According to AAR’s monthly ‘Rail Time Indicators’ report, intermodal traffic in May increased 7.5% for a total of 932,956 trailers and containers compared with May 2010. On a seasonally adjusted basis, carloads were flat and intermodal was up 0.8% over April 2011.
May saw the 18th straight month of intermodal gains, and May’s weekly average of 233,239 is the second highest May average on record.
The gains in intermodal can be attributed to several factors including growing international trade, better service, large investments in infrastructure and equipment by railroad companies, fuel costs, highway congestion and truck driver shortages, and the conversion of boxcar traffic.
Looking further at the import and export commodities, ‘big box’ retailers dominate intermodal container imports while recycled paper, scrap materials, and chemicals dominate container exports.
Railroads also continued employ, with April seeing the addition of 935 freight rail employees, bringing the Class I freight railroad employee total to 156,777 employees nationwide.
“For the second month in a row, rail intermodal traffic was great, while carload traffic left something to be desired,” said AAR Senior Vice President John T. Gray.
“Like other national indicators, rail traffic reflects a degree of uncertainty regarding the direction of the economy.
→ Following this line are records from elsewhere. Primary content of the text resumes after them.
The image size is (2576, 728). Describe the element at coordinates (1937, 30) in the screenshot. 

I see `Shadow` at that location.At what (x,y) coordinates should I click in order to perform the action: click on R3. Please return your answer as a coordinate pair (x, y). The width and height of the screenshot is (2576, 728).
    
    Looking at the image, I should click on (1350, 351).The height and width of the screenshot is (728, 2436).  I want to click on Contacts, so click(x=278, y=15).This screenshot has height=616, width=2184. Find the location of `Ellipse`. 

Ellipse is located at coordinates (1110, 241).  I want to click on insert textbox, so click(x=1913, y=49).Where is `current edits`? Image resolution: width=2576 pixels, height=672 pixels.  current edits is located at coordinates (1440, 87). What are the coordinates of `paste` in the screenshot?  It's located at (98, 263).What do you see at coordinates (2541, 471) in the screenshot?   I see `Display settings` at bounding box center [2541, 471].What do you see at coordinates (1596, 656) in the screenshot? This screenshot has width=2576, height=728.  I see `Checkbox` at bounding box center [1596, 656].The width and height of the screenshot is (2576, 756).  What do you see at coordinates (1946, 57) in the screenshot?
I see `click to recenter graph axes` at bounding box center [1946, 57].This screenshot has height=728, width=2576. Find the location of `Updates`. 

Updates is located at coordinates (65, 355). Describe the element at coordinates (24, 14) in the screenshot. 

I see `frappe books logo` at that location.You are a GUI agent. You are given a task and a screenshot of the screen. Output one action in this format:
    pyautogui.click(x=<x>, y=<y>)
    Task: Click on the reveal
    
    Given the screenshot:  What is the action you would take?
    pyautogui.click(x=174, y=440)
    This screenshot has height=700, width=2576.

Railroads join everyone else in hoping current trends are just a bump in the road rather than a portent of things to come.”
Overall, 8 of 20 commodity categories saw carload gains on U.S. railroads in May 2011 compared with May 2010.
Traffic gains were led by metallic ores, up 17.6%; grain, up 16.3% and chemicals, up 4.1%.
Commodity groups with declines included: waste and non-ferrous scrap, down 16%; nonmetallic minerals, down 11.5%, and coal, down 1.8%.
The Rail Time Indicators report combines rail traffic data with more than 15 key economic indicators (such as consumer confidence, housing starts, and industrial production) in a non-technical snapshot of the U.S. economy.
By assembling this information in a single place, and presenting rail traffic in the context of the broader economy, Rail Time Indicators provides a convenient, clear look at the key trends that can reveal where the economy — and, therefore, rail traffic — may be going.